A 16-year-old kid is going to reshape the baseball world today. Lazaro Armenteros, better known as Lazarito, is going to announce which MLB team he is going to sign with. It is estimated that there are up to nine teams in the running for his services, including the Cubs. I think the Cubs are a bit of a longshot because of the penalty they would have to pay to sign him. We are talking somewhere between $20 million and $30 million before penalties just to be in the ballpark to sign him. I don’t think Theo is going to put out that kind of money for a 16-year-old who has not played for two years.

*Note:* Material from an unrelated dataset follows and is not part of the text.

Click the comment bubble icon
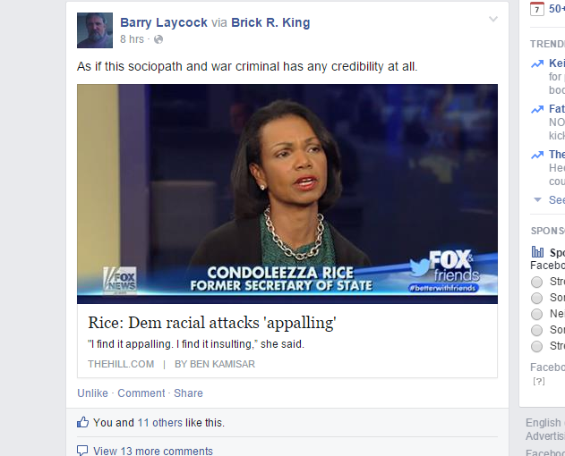 (x=82, y=451)
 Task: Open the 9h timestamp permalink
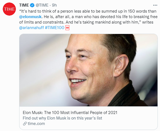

On the other hand, two other players left Cuba earlier this week. One is the top player on the island and the other is his brother. 31 year-old Yulieski Gurriel and 22-year-old Lourdes Gurriel, Jr. both could re-shape the international free agent market over the next few months. Although Yulieski’s age might scare some teams off over the next few months, he has been ranked as the top MLB prospect in Cuba. He can play second base and third base and will be an asset to any team that signs him. This past summer he hit .494 with 14 home runs and 37 walks in Cuba’s Serie Nacional. For several years, he has been the best player on Cuba’s national team.
Lourdes, however, is likely the bigger fish to catch. At just 22, he can put off signing until November. Once he turns 23 in October, the younger Gurriel is not subject to any penalty for any team that signs him because of his age and experience. In addition, he has played both positions up the middle in the infield and has been a constant in the outfield for the Cuban national team. I think he could break the bank if he can find the right team. What franchise is not going to want a versatile player who has some present projection left in his 6’3″ 185 pound frame? If I were the Cubs, I would be at the front of the line for Lourdes and then I would double back and get in line again.
The fact that there are high-priced Cuban players on the international free-agent market is nothing new. What is changing is the frequency at which they are coming to America and the dollar values placed upon them. John Manual and JJ Cooper of Baseball America likened this current wave of Cuban free agents to the early 1950’s when many African-American players began to leave the Negro leagues to sign with a major league club. I thought that was an apt analogy, though the dollar figures in today’s market are far, far greater than what they were 50 years ago, even relatively speaking.
According to Ben Badler of Baseball America, there are over 100 international free agents waiting to be cleared by MLB to play in the US. With the political turmoil in US foreign policy towards Cuba in the next few years, it’s no wonder so many Cubans are trying to get to this country as fast as possible. To think that politics may play a factor might be foreign to the average everyday American, but to those in Cuba it is not. The fact that Jose Abreu left and made $60 million within a year of doing so would be motivation for anyone to escape the borderline servitude of the Cuban baseball landscape.
I think once Lazarito makes his decision it is going to open up the floodgates for many other Cuban prospects who are waiting to sign and have been declared free agents already. When I look at the Cubs, I think more of them signing pitchers Vladimir Gutierrez, Norge Ruiz, Cionel Perez, and Adrian Morejon, along with outfielder Jorge Ona and several other free agents. That list is little more than a pipe dream though. The Cubs still have less than five months before they are limited to sign any international free agent for $300,000 or less. So unless they can get one of these players to sign before July 1, all hope is lost when it comes to players 22 and under.
In the coming months it will be interesting to see two things:
- The frequency with which other Cuban players leave the island
- How quickly Major League Baseball declares them to be free agents
For the past 50 years, the draft has been the means by which franchises have been built. A Latin revolution and an influx of Dominican players changed baseball in the 80’s, 90’s, and 2000’s. Now, I think it’s the Cubans’ turn. And what has thus far been but a trickle will soon turn into a flood as more and more talented players journey stateside.